Mary walked over as I finished bandaging my wounds.
I stood up. “How bad are you?”
Scratches and red blotches covered her skin, matching my own. Crypt Sprites were worse than I had given them credit for.
“I’ll be fine.” She searched her body. “Nothing life threatening.” She motioned to my leg with her own, face hesitant. “Do… zombie bites… work like in the movies?”
“No.”
She exhaled, shoulders relaxing. Brushing a strand of hair from her eyes, she surveyed the carnage from the battle.
Bodies lay everywhere. Several zombies still wandered in flames, their puppeteers vainly trying to escape the fire.
Crypt Sprites burrowed into a corpse’s brains and used the head as their cockpit: once that cockpit was on fire, they couldn’t escape. They burned alive within the dead.
“Its not too bad.” Mary swallowed.
I just stared. Its never been like this. The realization dawned on me that I really was not as experienced as I liked to think myself. I’m a nobody, really, in this world. Haven’t even faced a werewolf…
Vampire slayer indeed. If I faced Benedict as I am now, I would be ripped to shreds.
My blood boiled to molten iron at the idea. I marched to where my machete had fallen and snatched it up.
The Lobanski crypt rose like the cave of Grendel’s Mother, black beneath a lake of sky.

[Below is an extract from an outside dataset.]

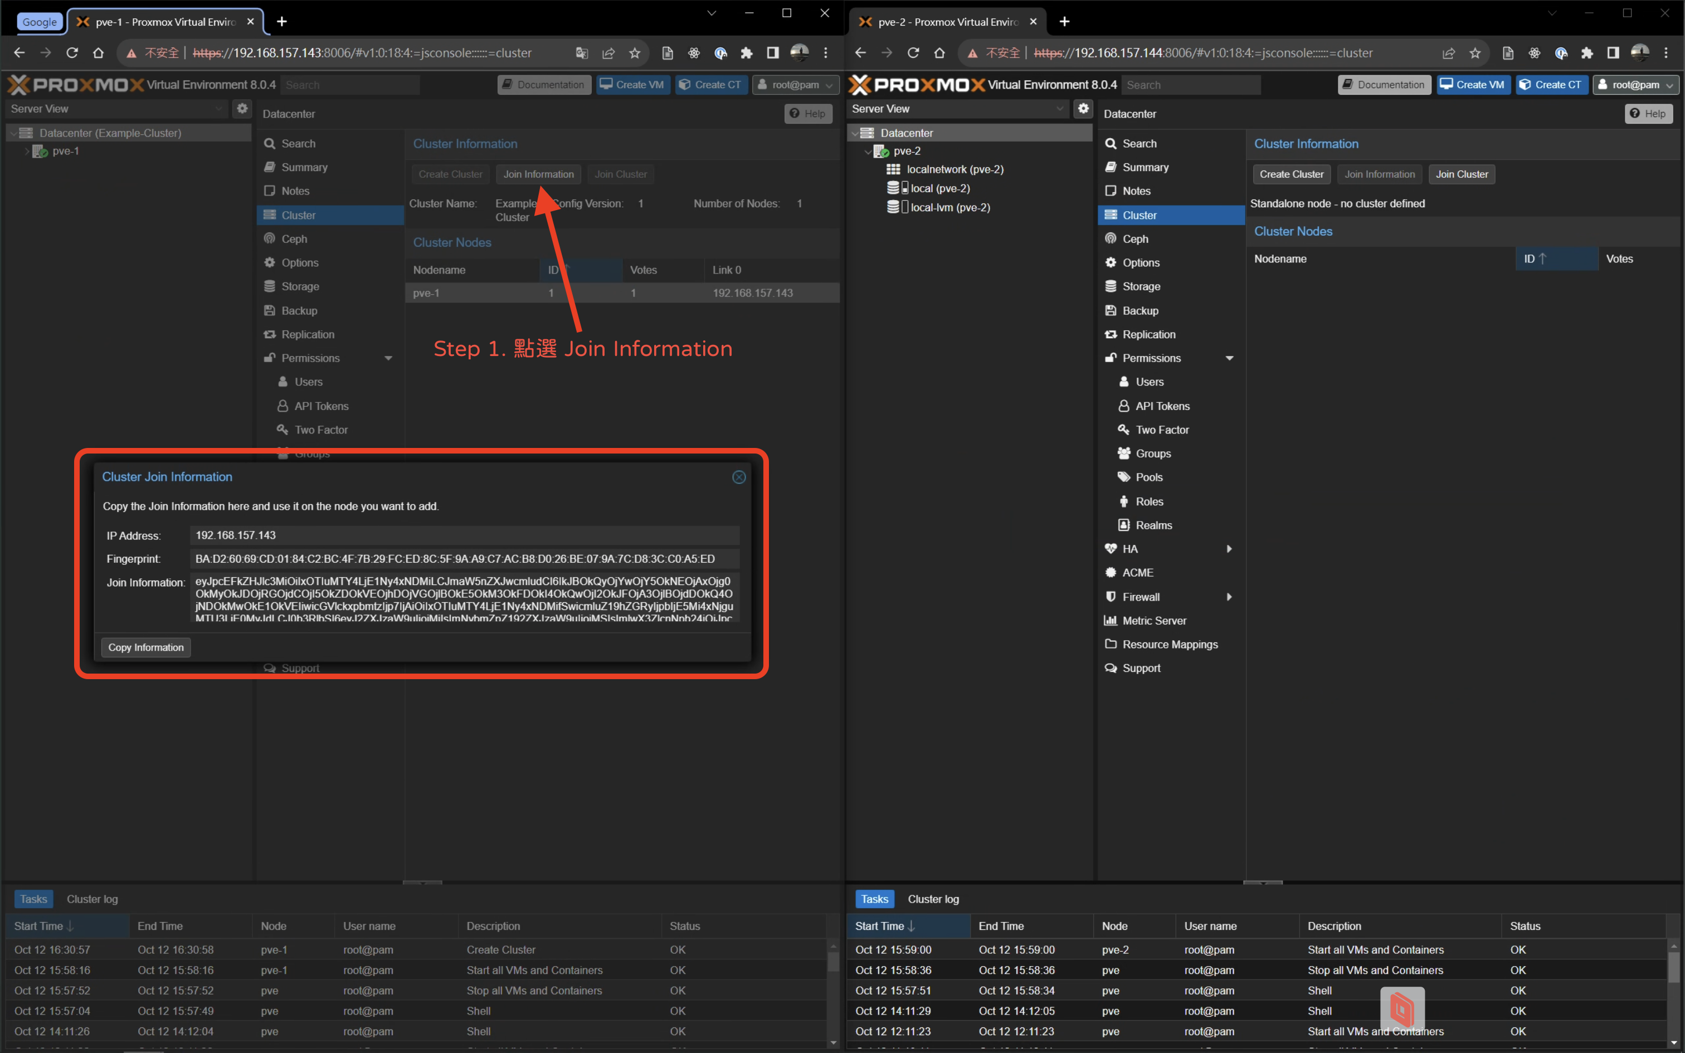Click the Copy Information button
Screen dimensions: 1685x1053
tap(146, 647)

But my Hrunting gleamed in my hand, and my inner fire blazed to match that of Beowulf. Sheathing it, I clambered atop the toppled gargoyle.
“Be careful.”
“Always am.” I ignored her doubtful cough.
Broken stone and lichen beneath my fingers.
Digging my fingers in, I heaved myself up. I wavered, attempting to balance on the pit’s edge.
A chain hung like a spider thread between my feet, anchored into the marble. Half the anchor peeked out of the stone, cracks surrounding it. Someone had driven it into the wall for the purpose of hanging this chain.
What on earth—
As my eyes adjusted to the light of the mausoleum, I made out several more chains, hanging in a similar manner. All seemed to be tethered to something within.
There were, of course, the normal items of a mausoleum, that being the dead and their stone homes. I also spotted a leaking bag of Baragsdyn Budaa. But I had expected these. The chains had no explanation I could think of.
“What can you see?”
“Chains.”
“What for?”
The iron links quivered.
My hair stood on end. “There’s something alive down there.”
“Do you need me up there?”
“No.”
I dropped through the hole. I landed in a crouch. Despite my focus, I still managed a silent apology to whoever’s corpse I stood on.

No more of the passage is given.